[Records to use]
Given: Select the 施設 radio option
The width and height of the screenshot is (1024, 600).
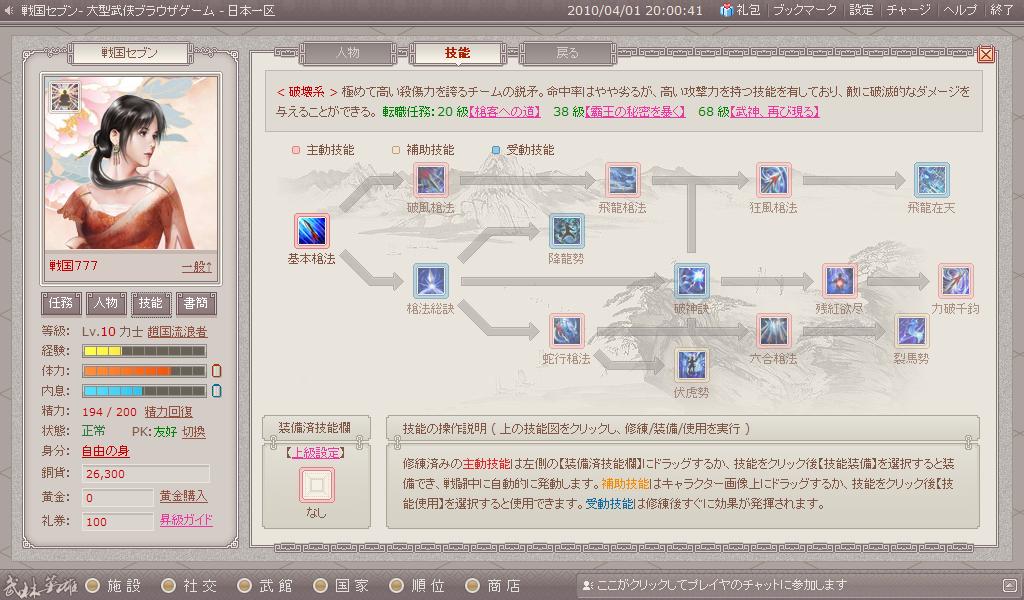Looking at the screenshot, I should (x=95, y=586).
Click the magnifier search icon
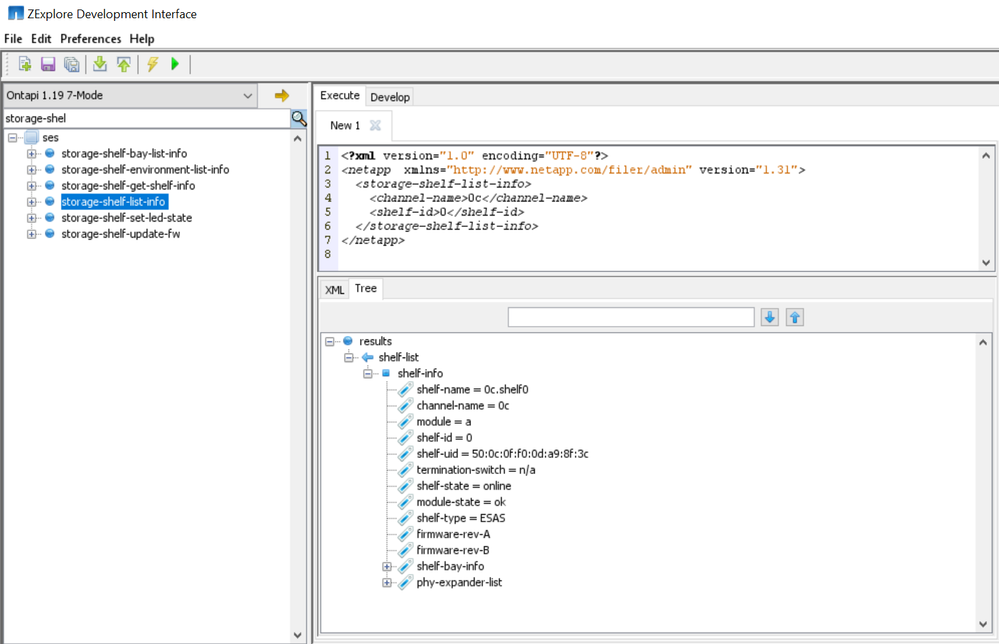This screenshot has height=644, width=999. (x=299, y=118)
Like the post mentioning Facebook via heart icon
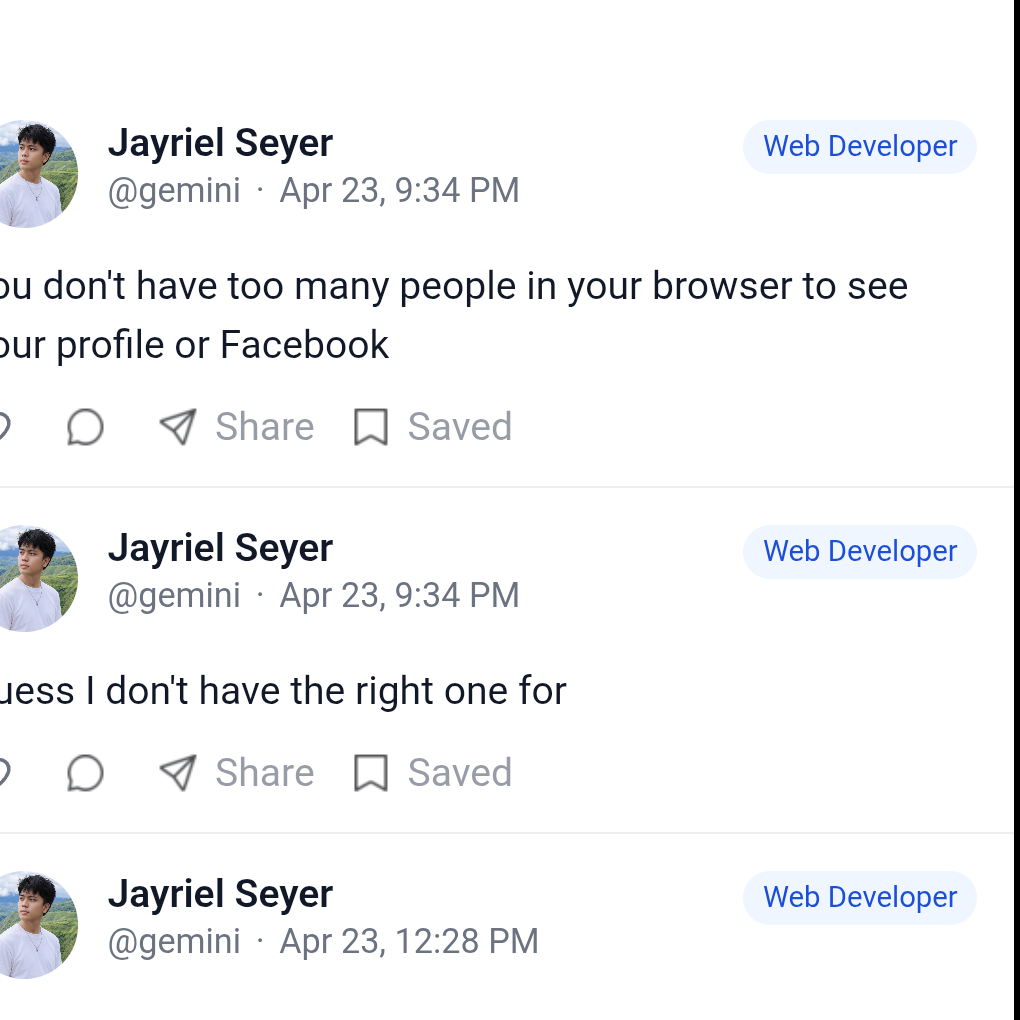 3,428
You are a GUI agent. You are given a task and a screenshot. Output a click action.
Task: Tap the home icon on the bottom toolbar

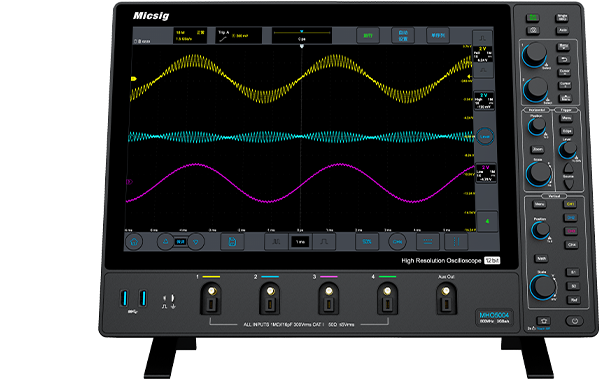click(134, 242)

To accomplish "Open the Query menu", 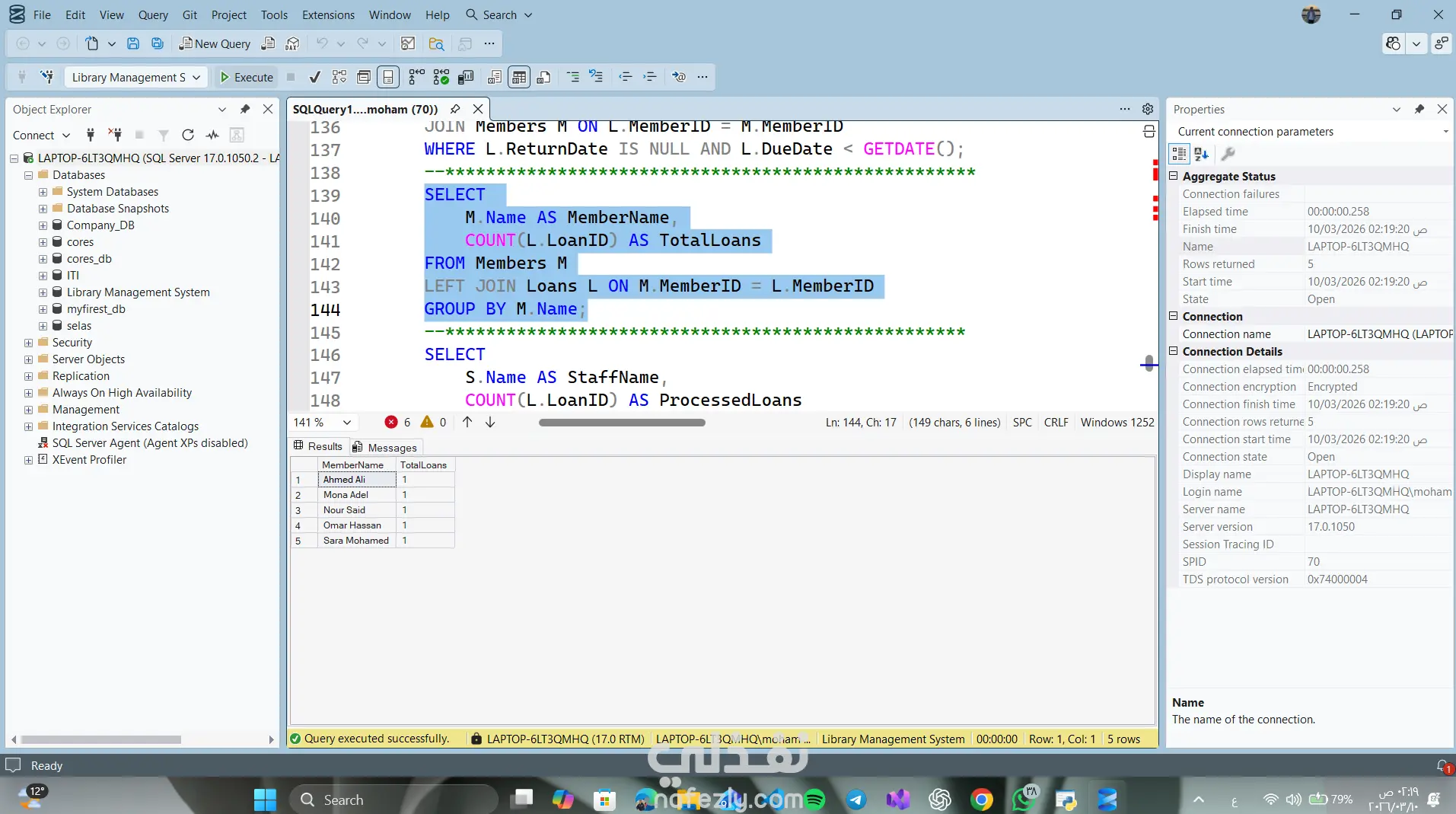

[Task to carry out]
Render the records above as a Markdown table with a Row column for the line number and a Line column for the text of each line, skipping blank lines. Omit the pictures from the table.

[Written answer]
| Row | Line |
|---|---|
| 1 | Given: Select the 施設 radio option |
| 2 | The width and height of the screenshot is (1024, 600). |
| 3 | Looking at the screenshot, I should (x=95, y=586). |
| 4 | Click the magnifier search icon |
| 5 | This screenshot has height=644, width=999. (x=299, y=118) |
| 6 | Like the post mentioning Facebook via heart icon |
| 7 |  3,428 |
| 8 | You are a GUI agent. You are given a task and a screenshot. Output a click action. |
| 9 | Task: Tap the home icon on the bottom toolbar |
| 10 | click(134, 242) |
| 11 | To accomplish "Open the Query menu",  |